A precursor to gin is genever, which was created in seventeenth-century Holland and made with juniper, as well as with botanicals like coriander seed and star anise. The British became aware of it when fighting on Dutch land during the Thirty Years' War. They brought it home and the creation of gin followed. During the late nineteenth century, when gin was rising in popularity, British colonists and soldiers in India mixed it with Schweppes Indian Quinine Tonic and the gin and tonic was born.

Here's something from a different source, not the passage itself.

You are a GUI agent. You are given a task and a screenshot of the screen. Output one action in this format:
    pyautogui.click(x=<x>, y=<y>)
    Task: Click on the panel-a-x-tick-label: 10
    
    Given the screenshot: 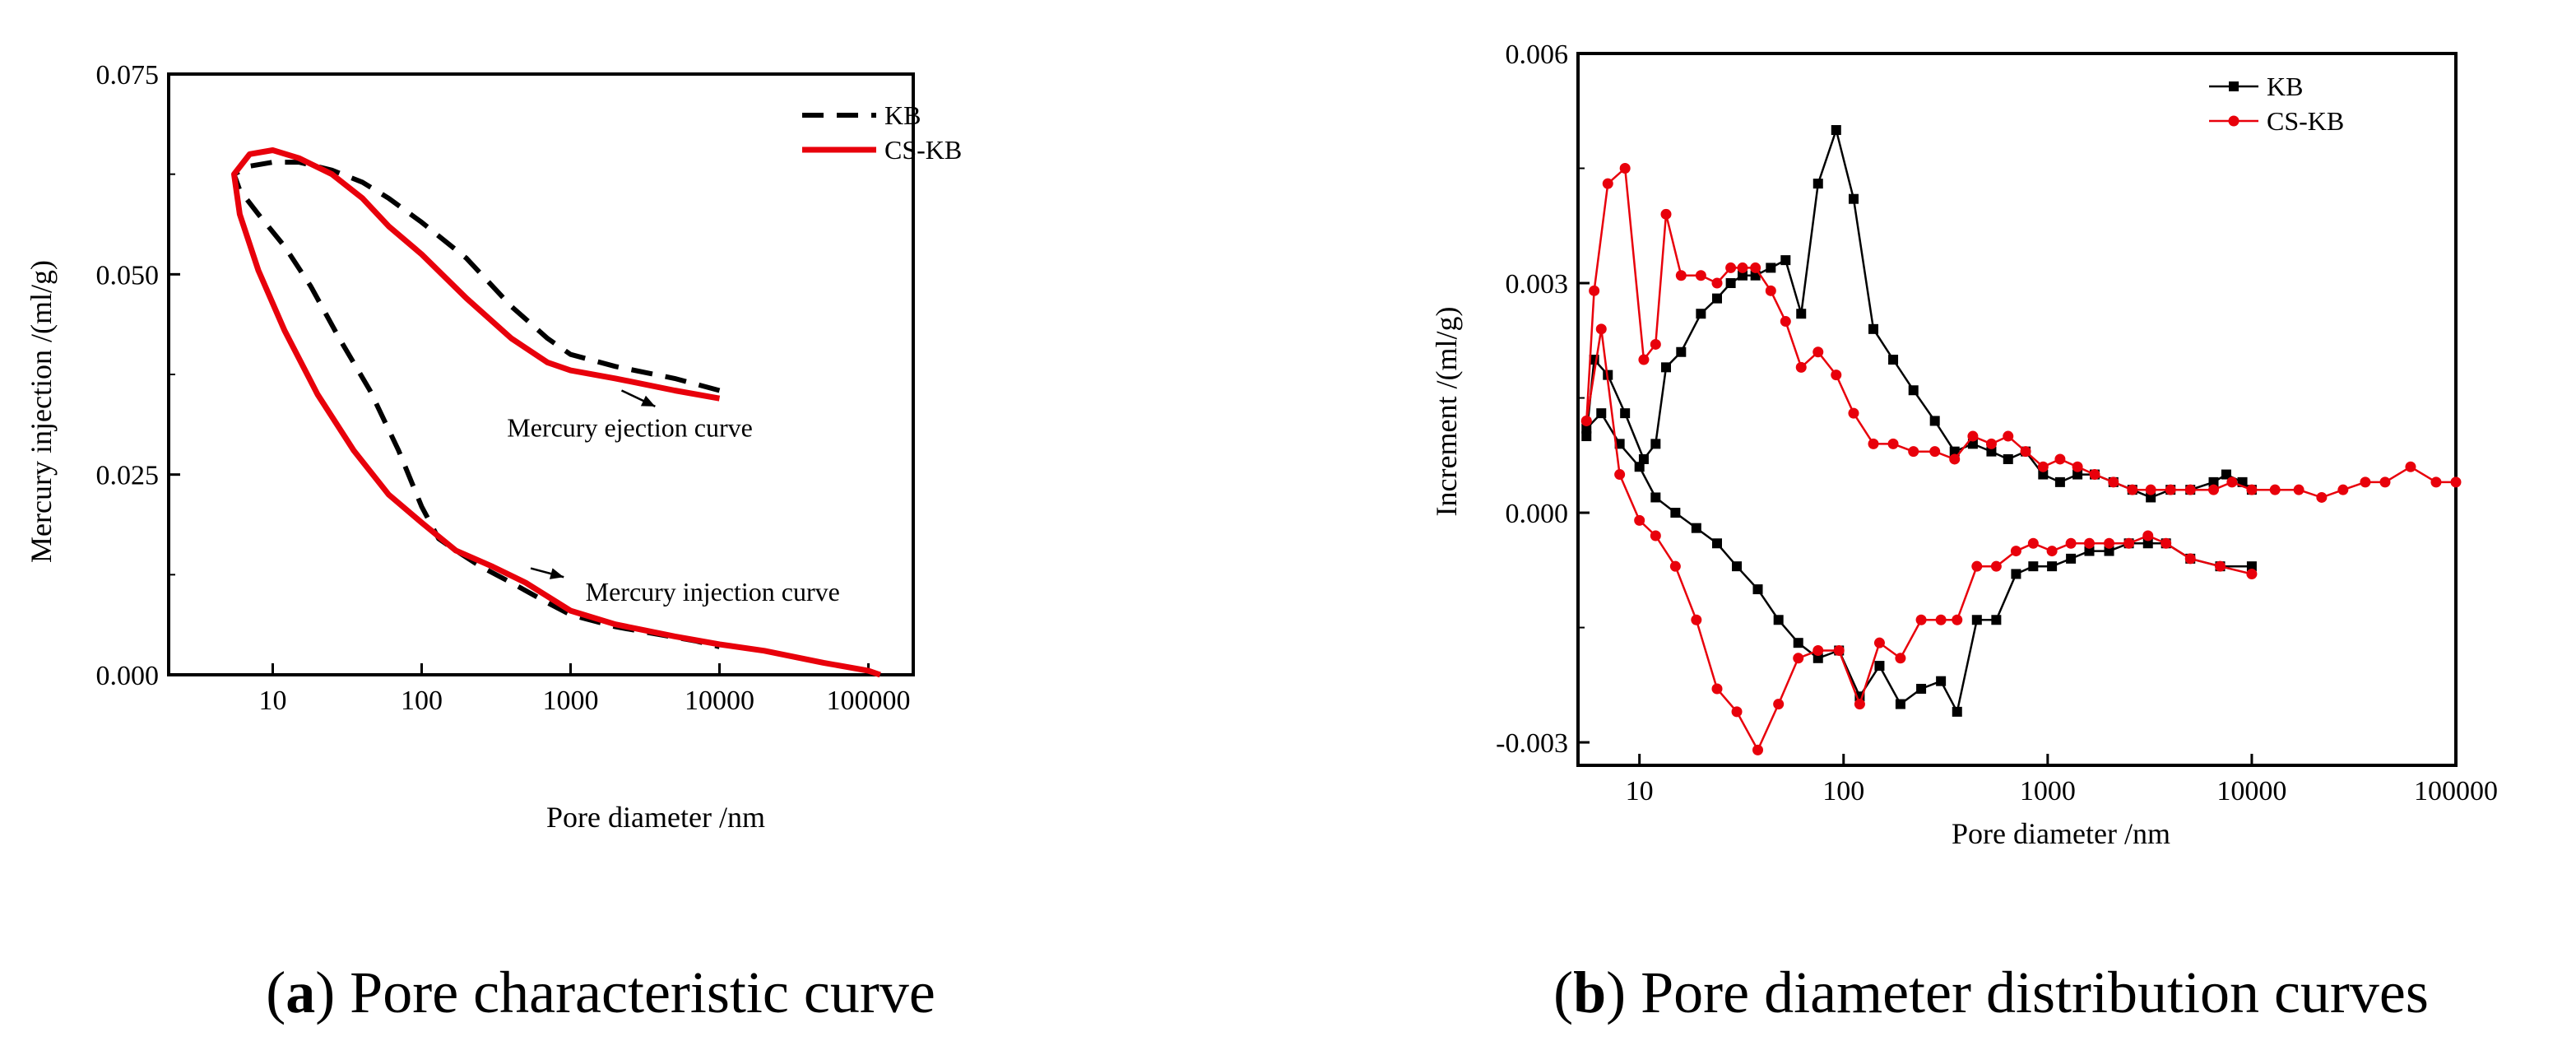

By World War I, gin and tonics were staples in British clubs and bars. In Post World War II America, they became a favorite of the country club set. But they receded to the background when classic cocktails lessened in popularity in the 1970s and '80s, and when gin took a backseat to vodka as the clear spirit of choice. But the gin and tonic reemerged in the twenty-first century, and we celebrate it today on International Gin and Tonic Day, and honor one of its great proponents, Mary Edith Keyburn!
How to Observe International Gin and Tonic Day
Make yourself a classic gin and tonic or try a variation of the drink. You could also have a gin and tonic at one of the world's best gin bars or another bar. Make sure to check for gin and tonic specials being offered for the day at any bar you stop at. You should also go to the International Gin and Tonic Day Facebook page and RSVP to this year's virtual event. Post a photo of yourself with your gin and tonic during the event, and mention what country you are celebrating in. Then, make a toast to Mary Edith Keyburn before you take your first sip!